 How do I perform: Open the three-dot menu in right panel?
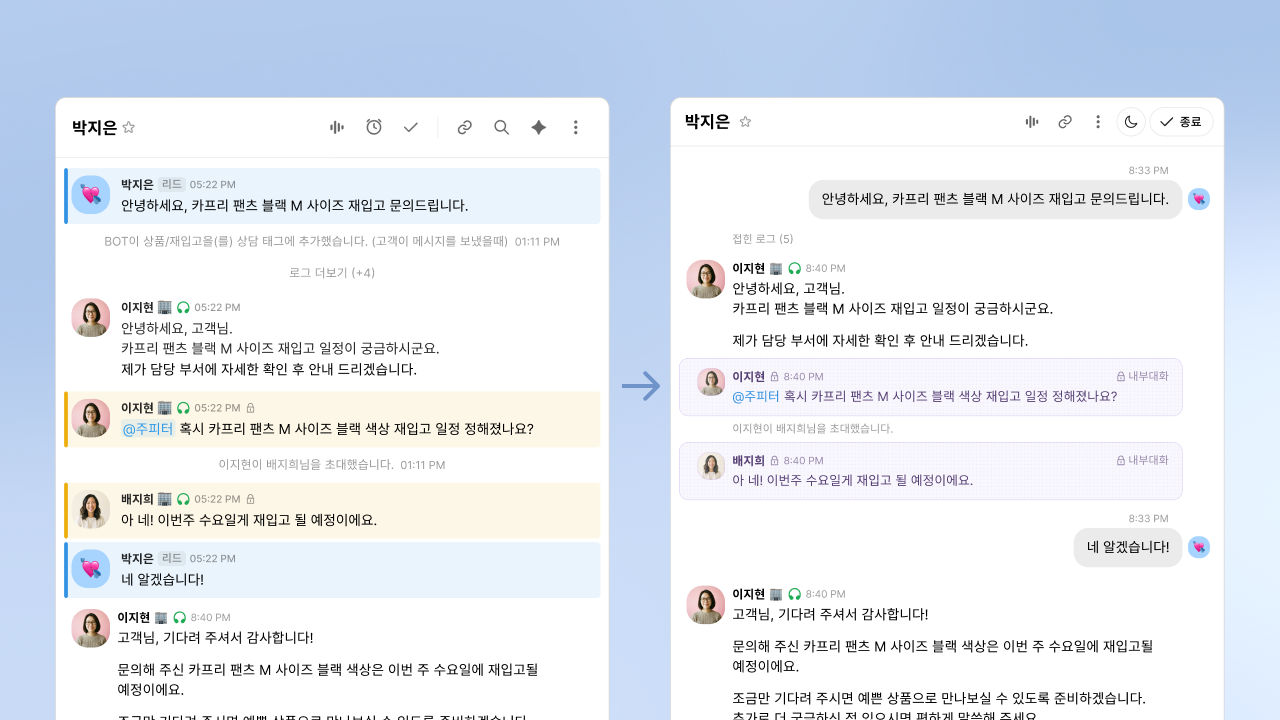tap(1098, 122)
• • • •
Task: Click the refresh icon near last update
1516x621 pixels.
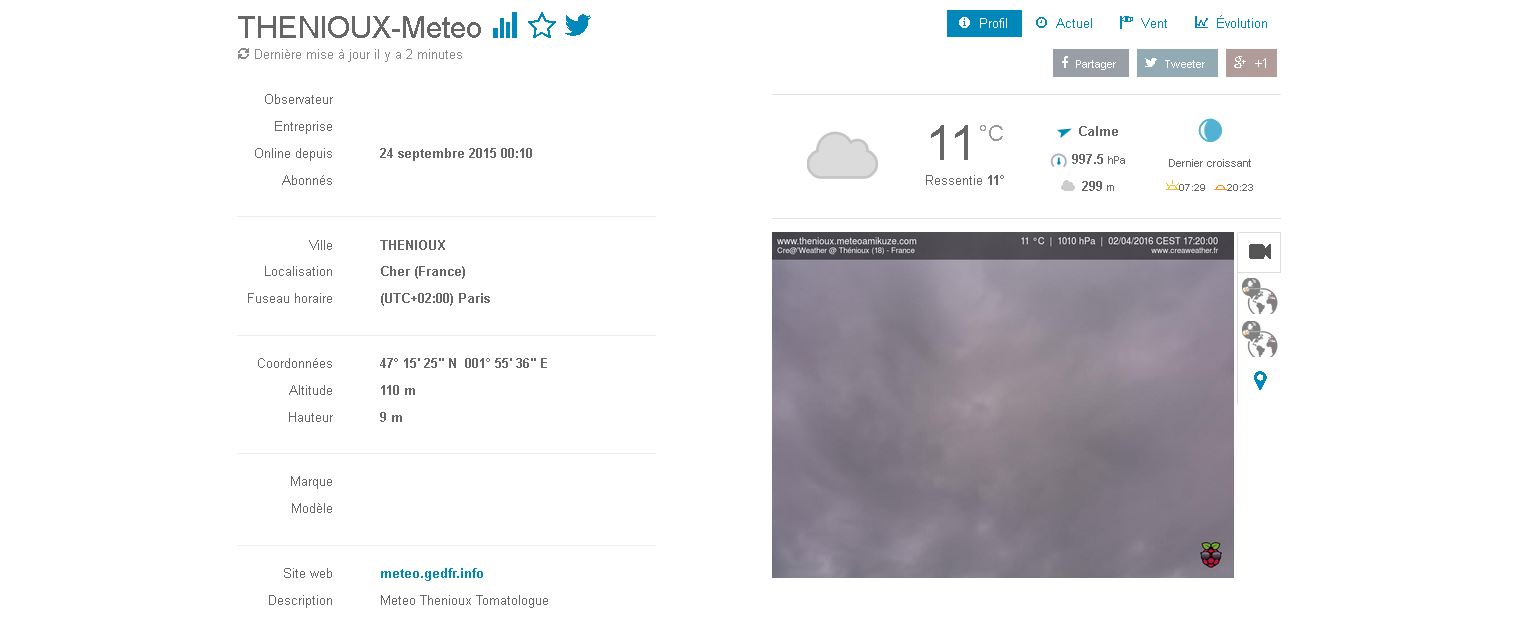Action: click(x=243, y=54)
• • • •
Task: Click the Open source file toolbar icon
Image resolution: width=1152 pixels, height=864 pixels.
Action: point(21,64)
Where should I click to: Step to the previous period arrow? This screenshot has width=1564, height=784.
• • • •
▶ **Work request**: Find each line in the data above with the word "Task", then copy it.

▶ **Response to the exercise**:
Task: Click the refresh icon near last update
Task: Click the Open source file toolbar icon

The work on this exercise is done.